Yes, the substitute budget that council passed makes important investments in education, including teacher and support staff pay, and minuscule investments in affordable housing, transit, and violence interruption. These items were only included in the budget at all because we have joined impacted community members in amplifying the desperate need for increased funding for these resources for years.
But nearly 3,000 Nashville residents living in all council districts and zip codes have already told us that this is not even close to enough! The budget we deserve and demand is a budget that meets our communities’ needs by fully funding the public goods that enable us all to thrive.
Instead, we have a budget that maintains the violent status quo by devoting millions more to cops and cages while our communities suffer from crises of poverty, displacement, and violence that cops and cages by definition cannot fix, and often make worse.
It does not have to be this way.
And that is why we stood in solidarity with illegally evicted renters and brought Tuesday’s council meeting to a grinding halt. Fed up with council’s swift rejection of the only amendment that would have divested from police and invested in our young people, its disregard of the voices of thousands of constituents calling for serious change, and its self-congratulation for maintaining the violent status quo, we were left with no choice but to disrupt business as usual.

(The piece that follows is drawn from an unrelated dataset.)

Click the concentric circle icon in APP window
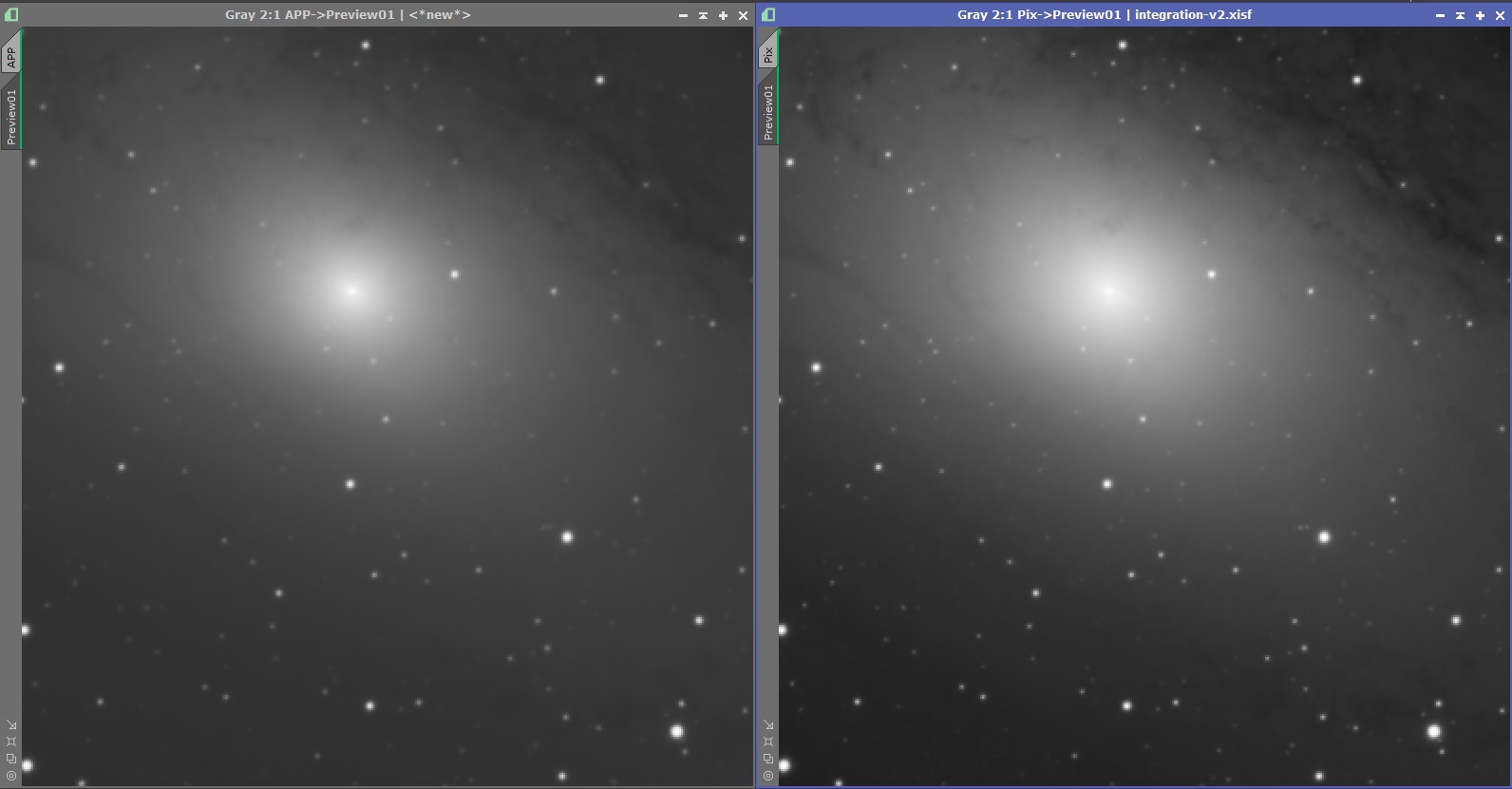The image size is (1512, 789). click(x=11, y=776)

While some are painting our disruption as disrespect, we know it was actually the closest thing to democracy that happened Tuesday night. When the budget process does not include historically excluded residents in any meaningful way, we have no choice but to involve ourselves, whether the process allows it or not. As a result, renters and members of our coalition have the attention of the city, and we will continue to force the life or death issues our people are facing until change comes.

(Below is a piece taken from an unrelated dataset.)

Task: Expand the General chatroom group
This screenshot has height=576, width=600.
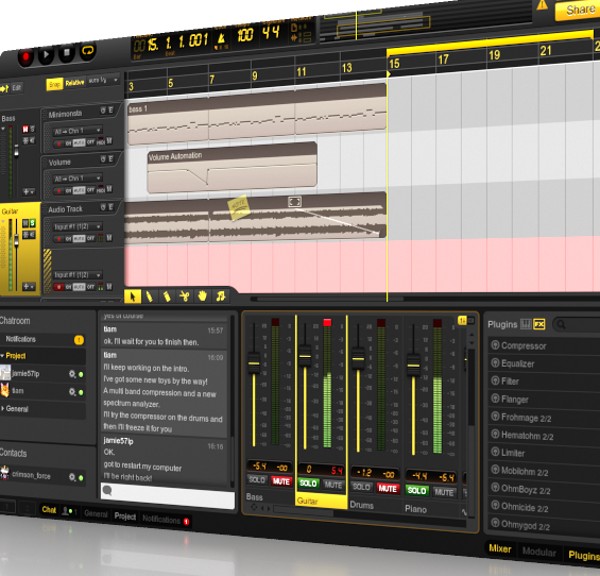Action: 5,409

City leaders may be relieved that they pushed through millions more for cops and cages and a few crumbs to satiate us. But it will not be possible to ignore the growing chorus of thousands of Nashvillians for much longer. Years of organizing to disrupt the violent status quo in Nashville has shown us that history is on the side of people fighting tooth and nail to survive systems that do not serve and protect us, and to build new systems in their place.
The fight continues. And we will win.